Department of Biostatistics and Bioinformatics, Emory University, Atlanta, USA.
Department of Biostatistics, Yale University, New Haven, USA.
BMC Med Res Methodol. 2021 Apr 26;21(1):87. doi: 10.1186/s12874-021-01278-x.
Short-term associations between extreme heat events and adverse health outcomes are well-established in epidemiologic studies. However, the use of different exposure definitions across studies has limited our understanding of extreme heat characteristics that are most important for specific health outcomes or subpopulations.
Logic regression is a statistical learning method for constructing decision trees based on Boolean combinations of binary predictors. We describe how logic regression can be utilized as a data-driven approach to identify extreme heat exposure definitions using health outcome data. We evaluated the performance of the proposed algorithm in a simulation study, as well as in a 20-year time-series analysis of extreme heat and emergency department visits for 12 outcomes in the Atlanta metropolitan area.

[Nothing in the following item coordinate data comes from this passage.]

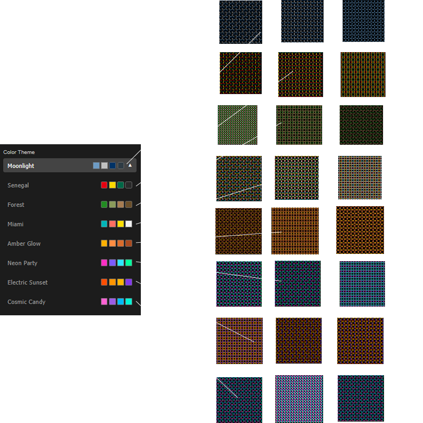Click the pink and white dense pattern thumbnail
The width and height of the screenshot is (423, 423).
[299, 399]
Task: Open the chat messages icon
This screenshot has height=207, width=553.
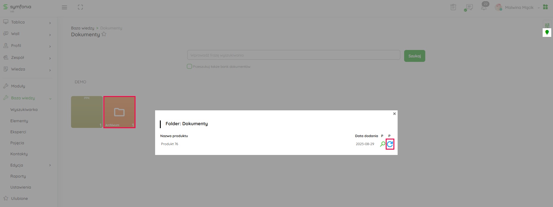Action: 469,7
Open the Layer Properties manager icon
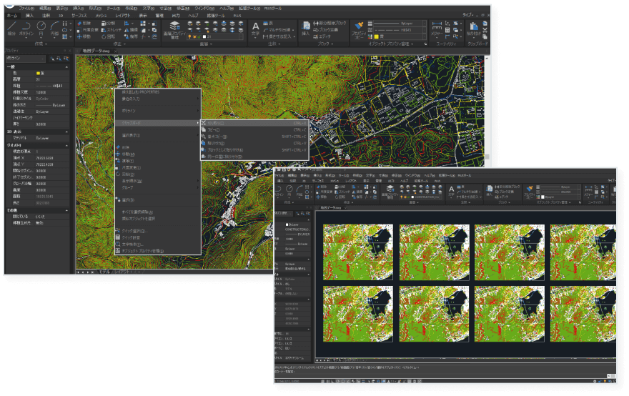 174,27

For the Atlanta case study, our novel application of logic regression identified extreme heat exposure definitions that were associated with several heat-sensitive disease outcomes (e.g., fluid and electrolyte imbalance, renal diseases, ischemic stroke, and hypertension). Exposures were often characterized by extreme apparent minimum temperature or maximum temperature over multiple days. The simulation study also demonstrated that logic regression can successfully identify exposures of different lags and duration structures when statistical power is sufficient.

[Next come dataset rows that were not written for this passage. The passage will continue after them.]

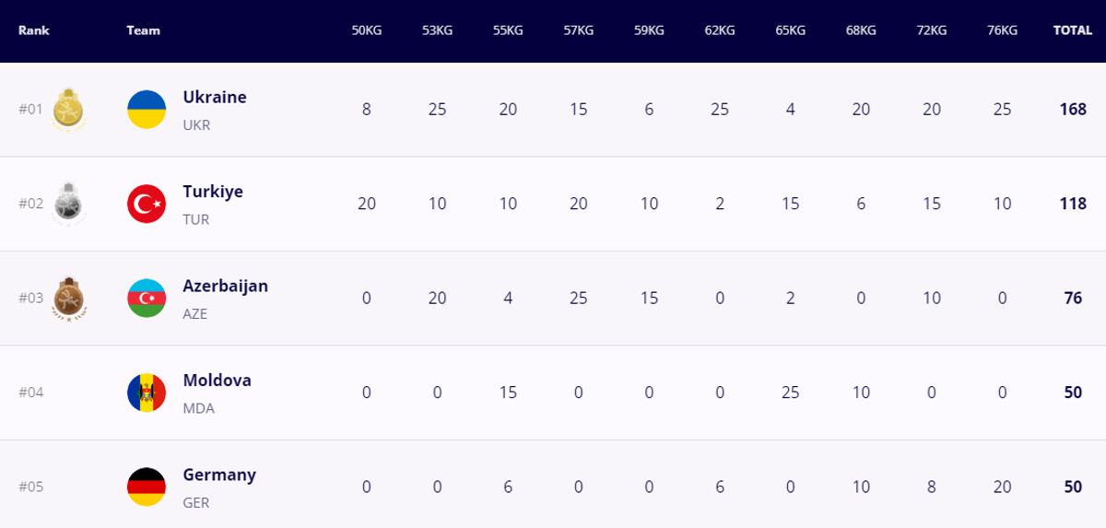Select the 50KG column header
Viewport: 1106px width, 528px height.
click(367, 30)
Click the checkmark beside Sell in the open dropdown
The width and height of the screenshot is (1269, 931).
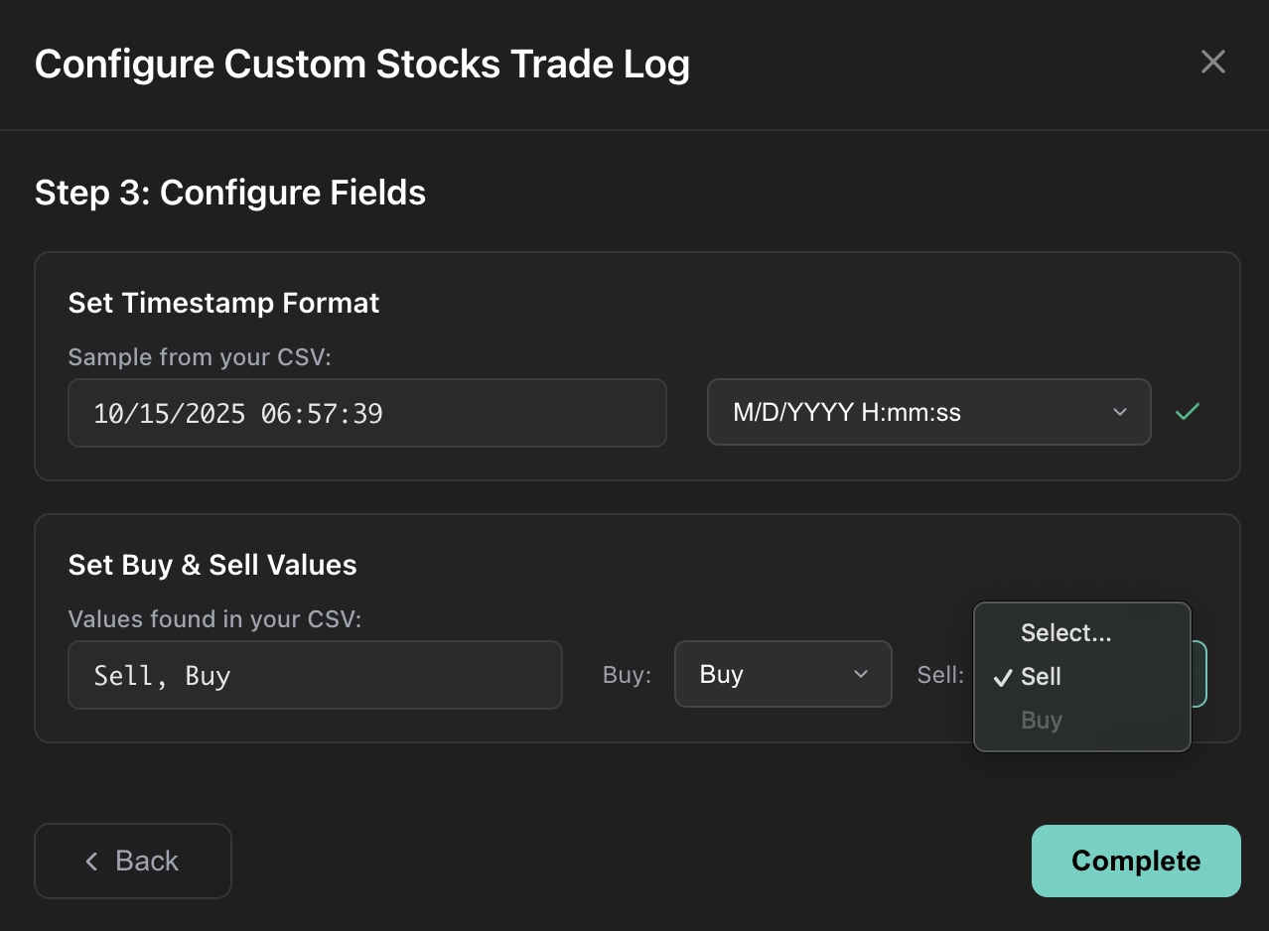(x=1005, y=677)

Logic regression is a useful tool for identifying important characteristics of extreme heat exposures for adverse health outcomes, which may help improve future heat warning systems and response plans.
流行病学研究已经充分证实,短期极端高温事件与不良健康结果之间存在关联。然而,由于研究中采用了不同的暴露定义,我们对与特定健康结果或特定人群相关的极端高温特征的理解仍存在局限性。
逻辑回归是一种基于二进制预测器的布尔组合构建决策树的统计学习方法。我们描述了如何利用逻辑回归作为一种数据驱动的方法,使用健康结果数据来确定极端高温暴露定义。我们在模拟研究中评估了所提出算法的性能,以及在亚特兰大都会区 12 种健康结果的 20 年极端高温和急诊就诊时间序列分析中评估了该算法的性能。
对于亚特兰大案例研究,我们对逻辑回归的新应用确定了与几种对高温敏感的疾病结果(例如,液体和电解质失衡、肾脏疾病、缺血性中风和高血压)相关的极端高温暴露定义。暴露通常表现为多天内的极端明显最低温度或最高温度。模拟研究还表明,当统计功效足够时,逻辑回归可以成功地识别不同滞后和持续时间结构的暴露。
逻辑回归是一种识别与不良健康结果相关的极端高温暴露重要特征的有用工具,这可能有助于改善未来的高温预警系统和应对计划。